Dataset records
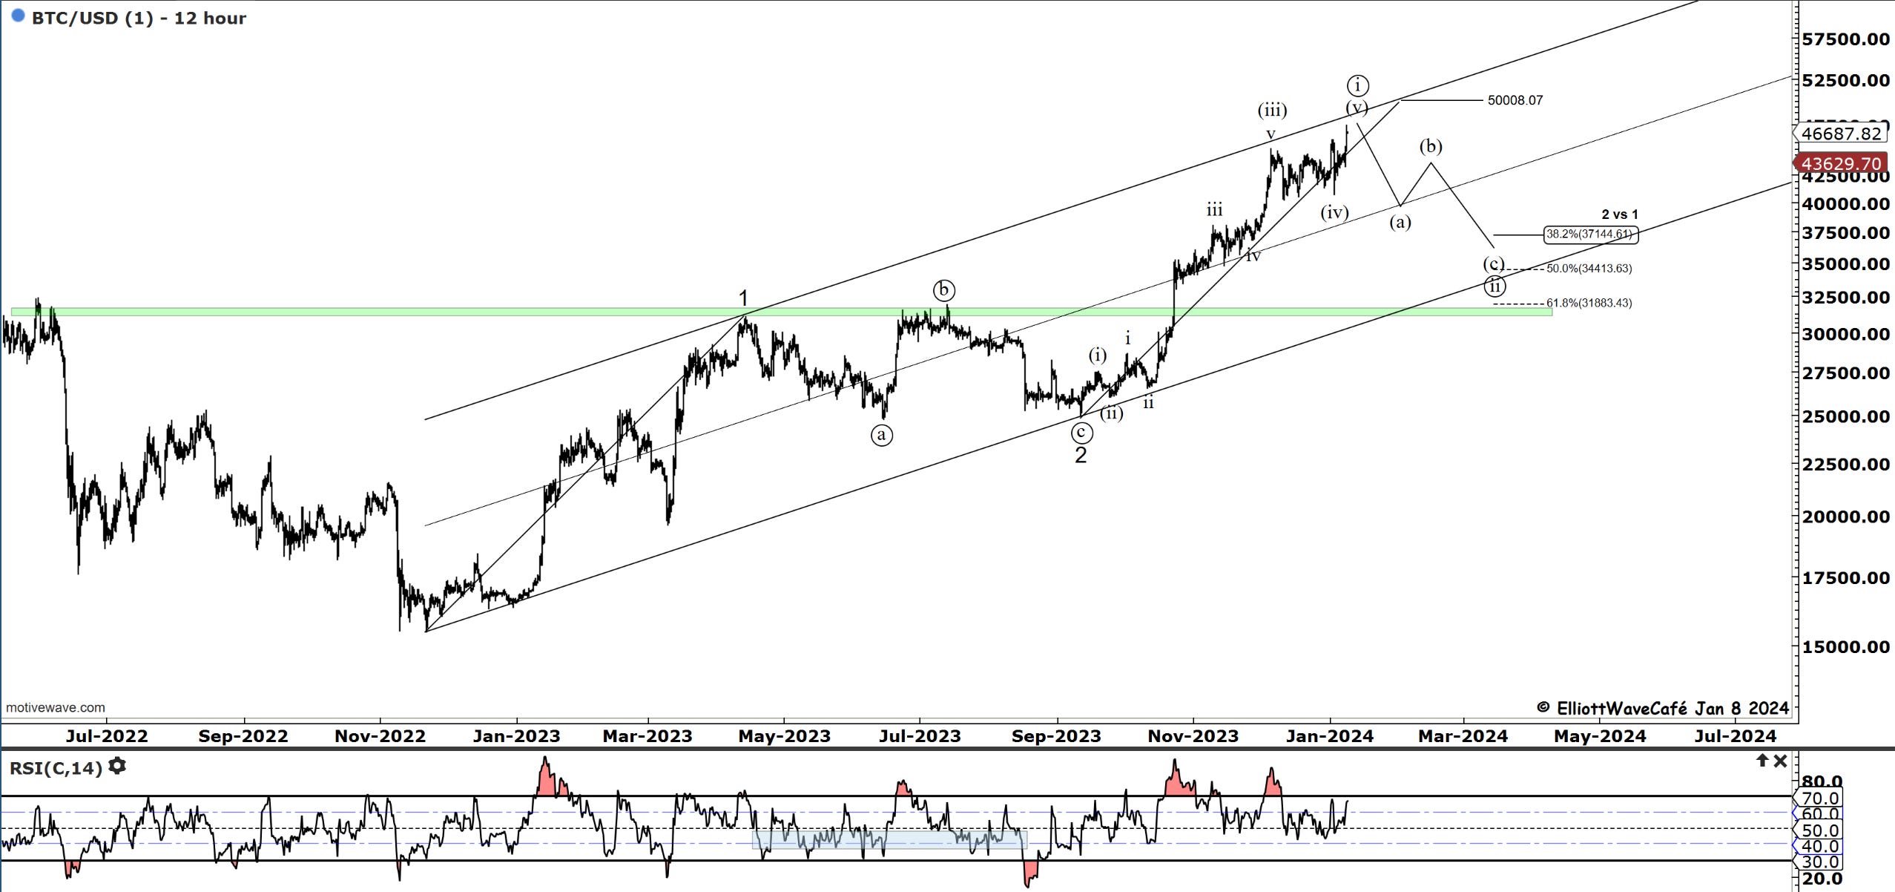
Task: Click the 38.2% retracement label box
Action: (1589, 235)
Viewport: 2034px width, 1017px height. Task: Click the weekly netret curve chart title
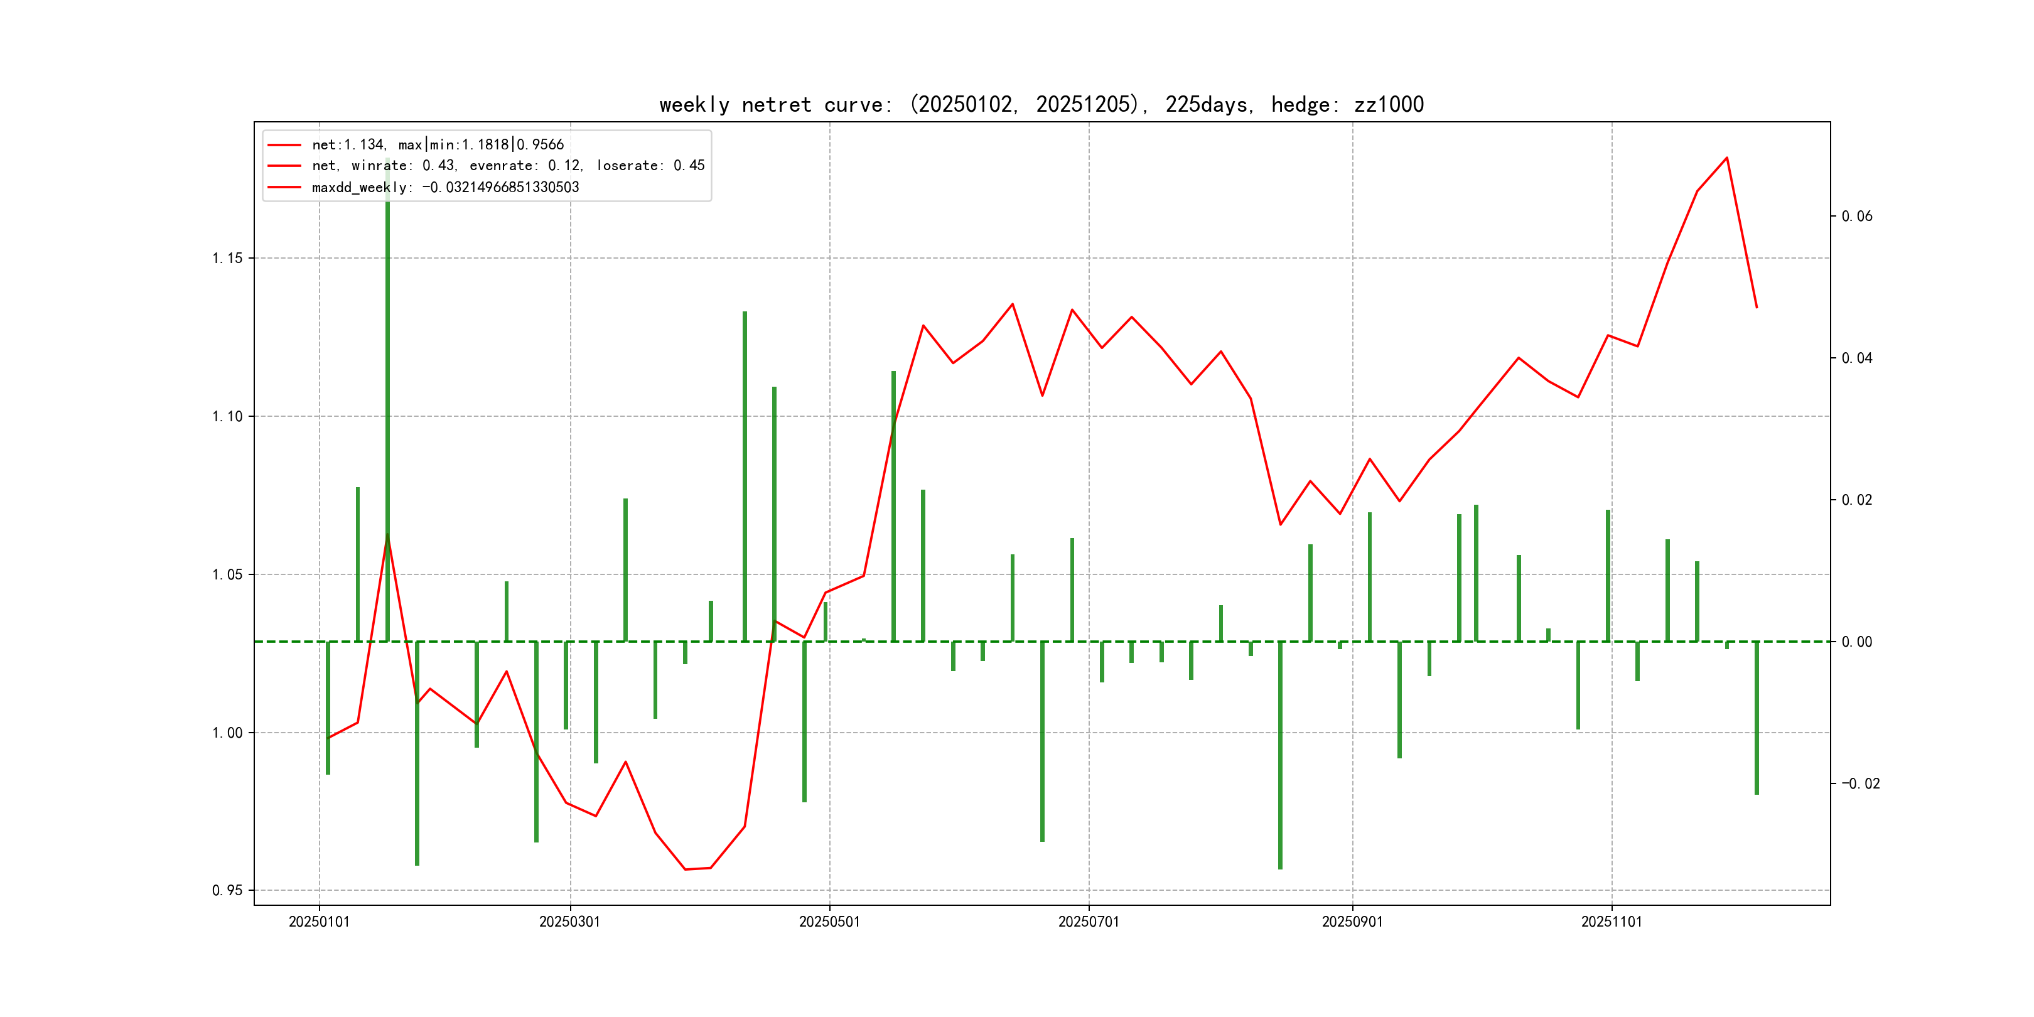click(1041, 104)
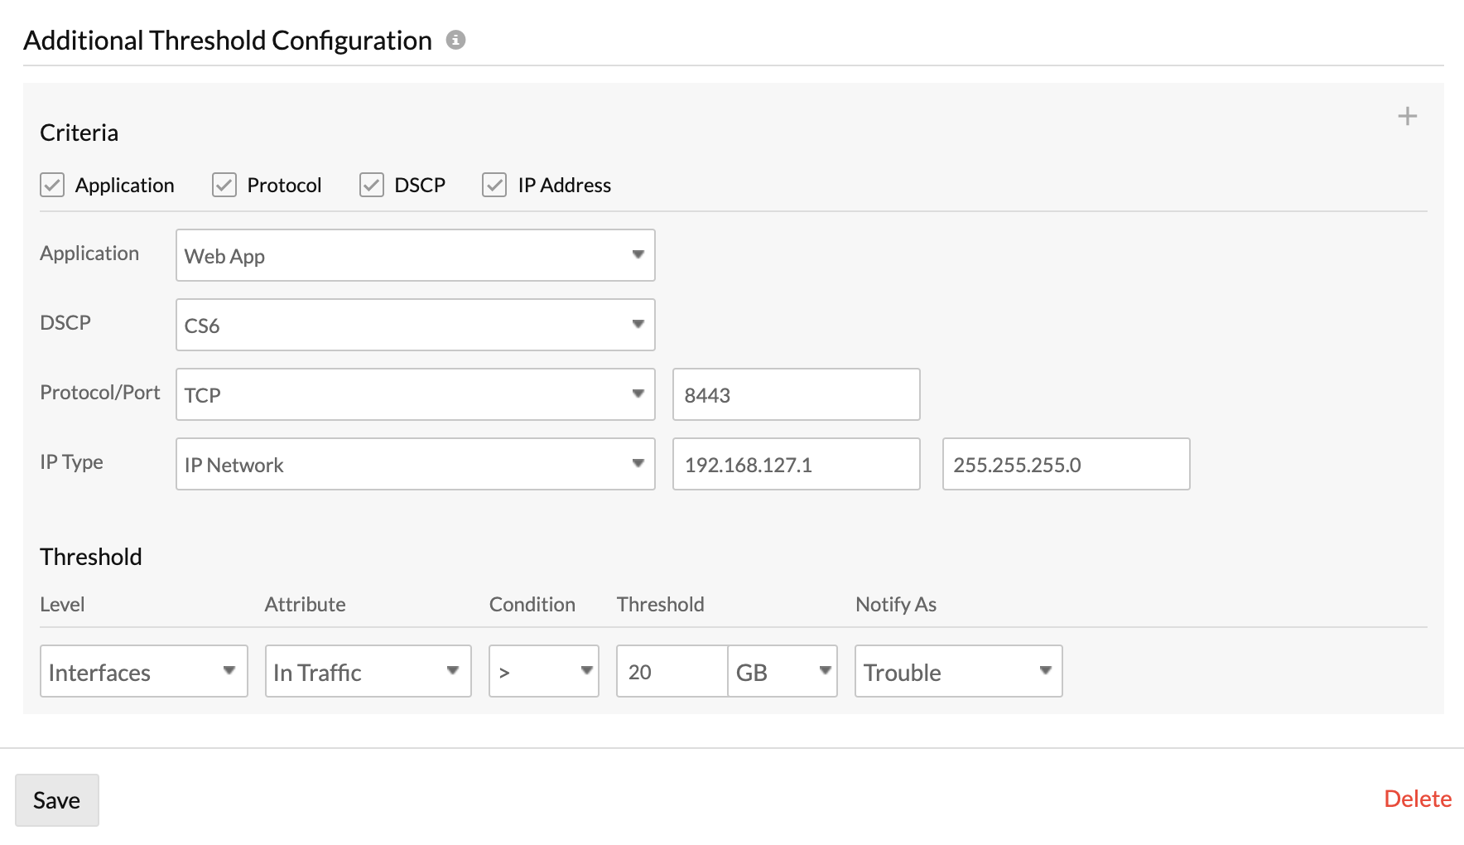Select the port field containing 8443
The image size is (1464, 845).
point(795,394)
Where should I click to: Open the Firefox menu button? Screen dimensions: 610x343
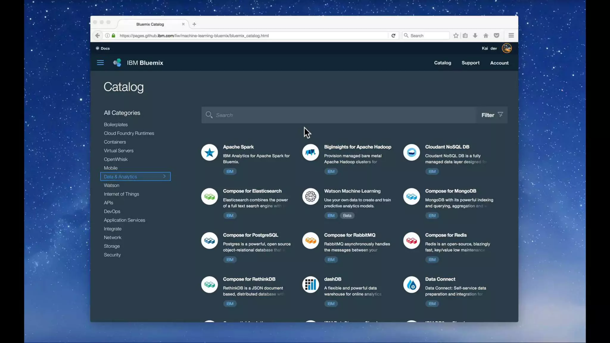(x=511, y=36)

## WHAT YOU NEED TO DO:
Your copy should begin at the line containing "Viewport: 2034px width, 1017px" and end at the last line of the data above, matching each line exactly and holding no pictures.

## SOLVED PROBLEM:
Viewport: 2034px width, 1017px height. Task: Click the weekly netret curve chart title
click(1041, 104)
Select the port field containing 8443
The image size is (1464, 845).
point(795,394)
Where should I click to: Open the Firefox menu button? Screen dimensions: 610x343
(x=511, y=36)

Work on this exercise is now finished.